**Work request:** The answer should consist of each line from the data below that includes "will".

**Source material:**
---

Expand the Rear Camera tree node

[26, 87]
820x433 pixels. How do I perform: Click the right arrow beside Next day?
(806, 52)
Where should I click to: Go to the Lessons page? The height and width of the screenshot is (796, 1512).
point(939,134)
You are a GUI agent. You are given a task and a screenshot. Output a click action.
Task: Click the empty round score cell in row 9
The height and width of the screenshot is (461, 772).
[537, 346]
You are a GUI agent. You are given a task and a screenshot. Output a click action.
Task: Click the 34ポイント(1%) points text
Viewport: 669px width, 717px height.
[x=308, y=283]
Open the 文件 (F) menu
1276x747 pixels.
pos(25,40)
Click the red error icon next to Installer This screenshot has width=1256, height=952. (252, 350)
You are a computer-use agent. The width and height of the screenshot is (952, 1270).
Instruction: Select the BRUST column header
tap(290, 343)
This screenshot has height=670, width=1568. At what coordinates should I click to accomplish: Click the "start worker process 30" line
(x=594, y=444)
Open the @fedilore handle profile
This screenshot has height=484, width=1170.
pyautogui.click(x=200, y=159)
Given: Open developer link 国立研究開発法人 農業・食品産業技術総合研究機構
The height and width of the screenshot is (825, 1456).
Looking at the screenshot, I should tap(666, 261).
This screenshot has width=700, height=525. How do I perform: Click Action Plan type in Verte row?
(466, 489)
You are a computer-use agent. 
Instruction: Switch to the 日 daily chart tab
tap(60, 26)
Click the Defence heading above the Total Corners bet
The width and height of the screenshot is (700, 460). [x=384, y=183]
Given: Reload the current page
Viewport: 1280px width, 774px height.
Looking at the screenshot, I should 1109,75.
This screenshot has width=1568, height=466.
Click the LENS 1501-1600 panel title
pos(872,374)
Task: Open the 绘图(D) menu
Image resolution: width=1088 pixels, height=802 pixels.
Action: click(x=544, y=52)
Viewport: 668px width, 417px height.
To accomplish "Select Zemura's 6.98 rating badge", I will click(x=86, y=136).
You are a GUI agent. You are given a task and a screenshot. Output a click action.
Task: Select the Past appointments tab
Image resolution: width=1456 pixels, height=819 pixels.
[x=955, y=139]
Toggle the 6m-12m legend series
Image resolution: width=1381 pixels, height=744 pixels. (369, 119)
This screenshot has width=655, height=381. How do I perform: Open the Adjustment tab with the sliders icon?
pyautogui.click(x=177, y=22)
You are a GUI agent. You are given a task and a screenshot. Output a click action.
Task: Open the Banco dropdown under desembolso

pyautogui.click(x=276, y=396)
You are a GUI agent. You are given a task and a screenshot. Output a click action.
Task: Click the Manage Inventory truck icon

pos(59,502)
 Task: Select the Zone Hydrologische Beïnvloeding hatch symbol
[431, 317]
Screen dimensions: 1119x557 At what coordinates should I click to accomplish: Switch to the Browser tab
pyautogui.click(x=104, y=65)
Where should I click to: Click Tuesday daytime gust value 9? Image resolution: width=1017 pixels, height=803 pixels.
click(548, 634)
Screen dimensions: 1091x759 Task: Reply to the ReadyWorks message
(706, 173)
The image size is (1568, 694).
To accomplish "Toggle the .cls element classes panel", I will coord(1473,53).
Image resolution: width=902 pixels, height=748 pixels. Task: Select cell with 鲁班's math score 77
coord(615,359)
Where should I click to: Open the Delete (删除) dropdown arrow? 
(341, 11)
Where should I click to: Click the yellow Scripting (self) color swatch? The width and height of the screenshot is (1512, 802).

---

**Exercise answer:**
To accomplish "Select Zemura's 6.98 rating badge", I will click(x=86, y=136).
To accomplish "Toggle the .cls element classes panel", I will coord(1473,53).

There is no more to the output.